• _EXERCISE_: Filter the entries below down to the lines that hold "agent".

• _AVAILABLE RECORDS_:
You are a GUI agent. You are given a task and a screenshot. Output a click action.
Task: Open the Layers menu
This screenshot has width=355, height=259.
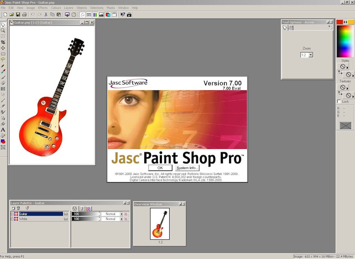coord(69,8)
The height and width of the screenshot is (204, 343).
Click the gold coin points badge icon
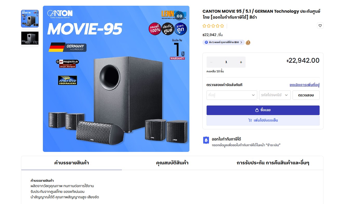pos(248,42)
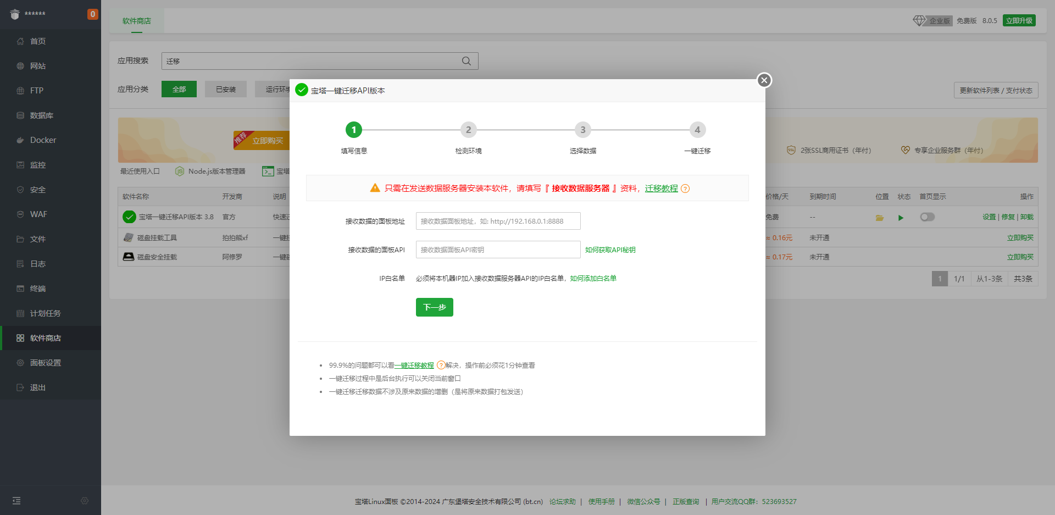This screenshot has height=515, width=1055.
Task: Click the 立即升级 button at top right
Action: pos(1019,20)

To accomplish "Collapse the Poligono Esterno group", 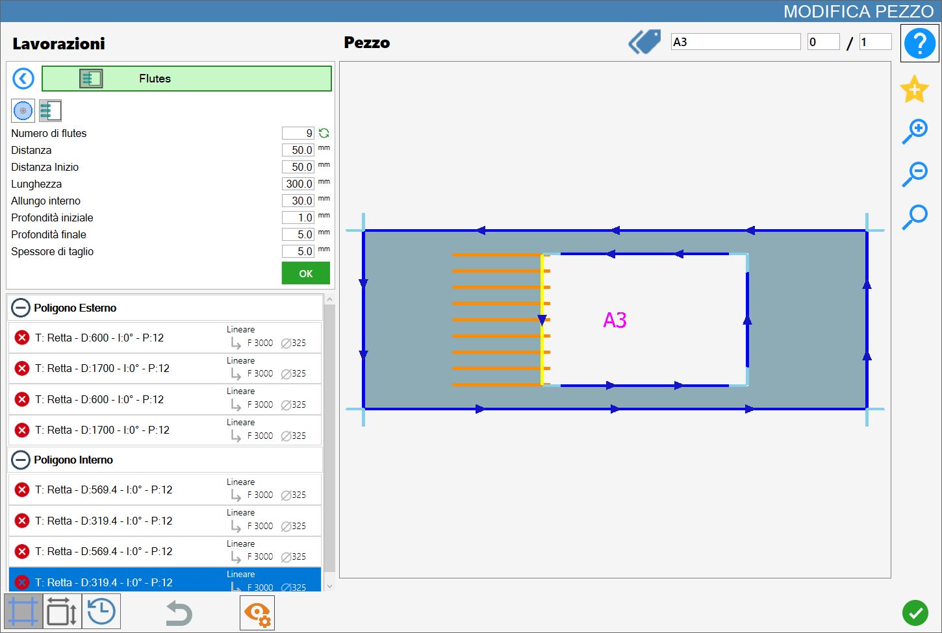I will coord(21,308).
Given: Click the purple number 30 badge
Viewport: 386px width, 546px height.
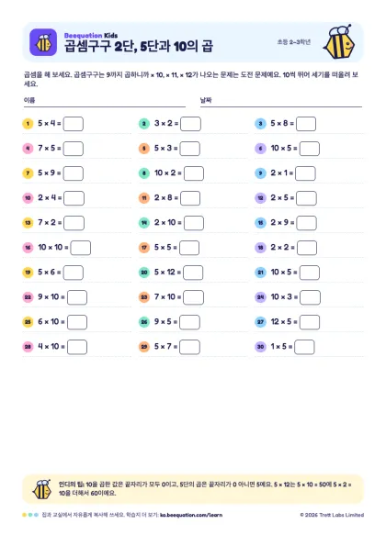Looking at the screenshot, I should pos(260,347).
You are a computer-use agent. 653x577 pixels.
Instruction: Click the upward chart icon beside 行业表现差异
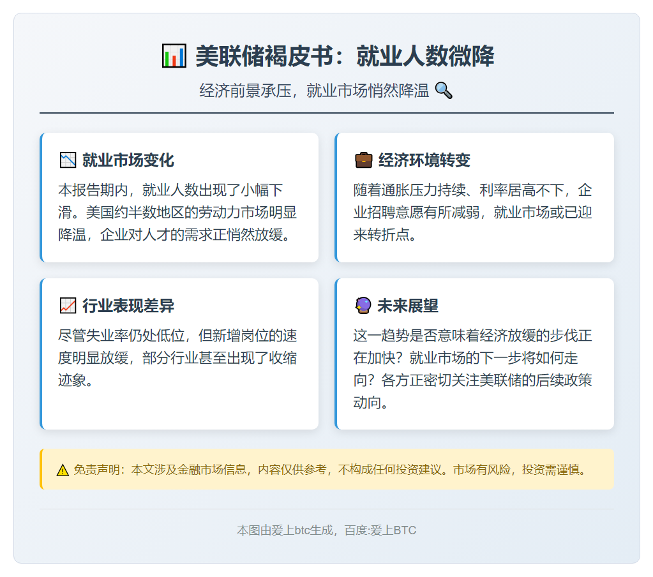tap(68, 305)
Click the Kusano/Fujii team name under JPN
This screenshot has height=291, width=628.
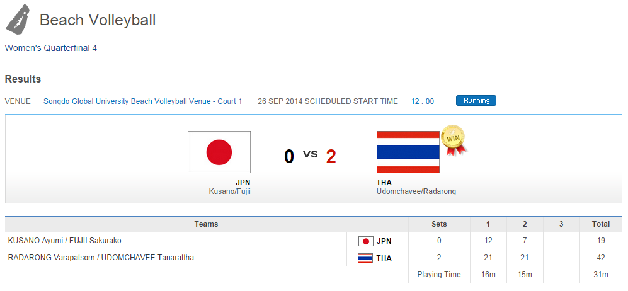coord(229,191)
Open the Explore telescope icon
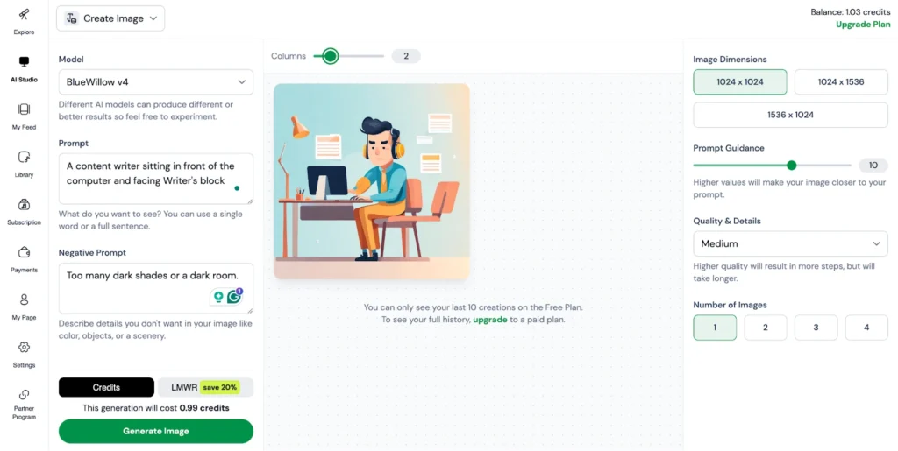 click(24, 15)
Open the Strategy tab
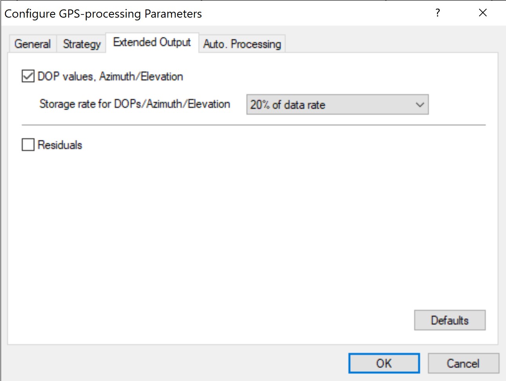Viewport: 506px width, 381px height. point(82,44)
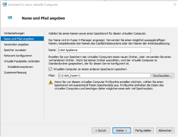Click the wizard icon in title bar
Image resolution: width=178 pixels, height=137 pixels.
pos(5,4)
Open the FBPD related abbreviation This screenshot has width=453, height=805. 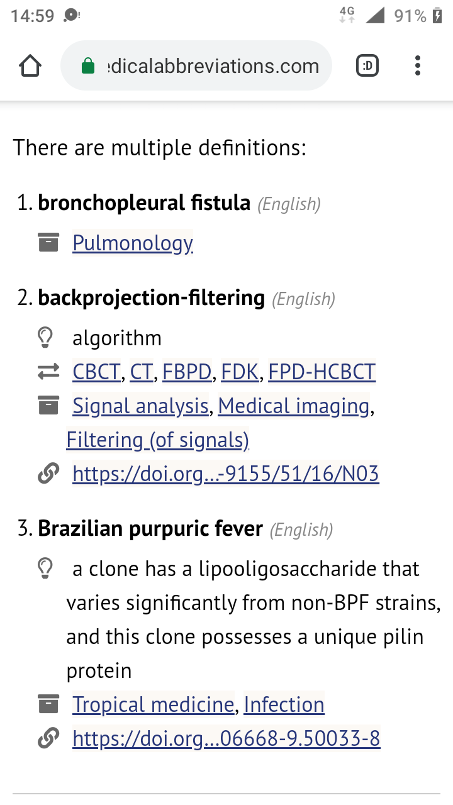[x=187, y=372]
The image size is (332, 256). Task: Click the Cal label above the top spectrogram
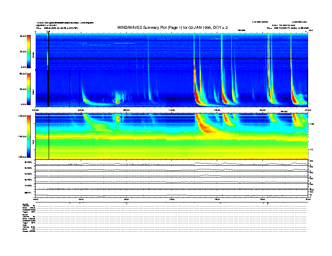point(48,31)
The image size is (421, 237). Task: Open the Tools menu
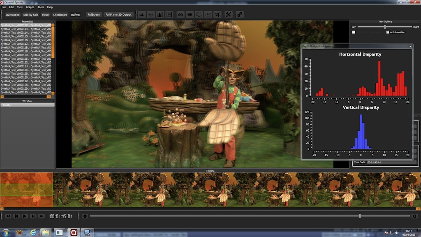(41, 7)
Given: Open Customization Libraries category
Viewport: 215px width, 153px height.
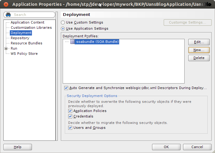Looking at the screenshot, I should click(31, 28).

* * *

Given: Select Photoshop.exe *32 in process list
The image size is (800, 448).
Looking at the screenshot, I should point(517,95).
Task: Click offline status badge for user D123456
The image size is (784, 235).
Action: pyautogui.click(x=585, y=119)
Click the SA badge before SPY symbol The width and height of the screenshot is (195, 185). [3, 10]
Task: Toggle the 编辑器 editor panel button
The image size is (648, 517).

• _EXERCISE RESULT_:
You are a GUI agent. You are given a task and a screenshot. Output a click action.
You are a computer-use agent. 653x577 pixels.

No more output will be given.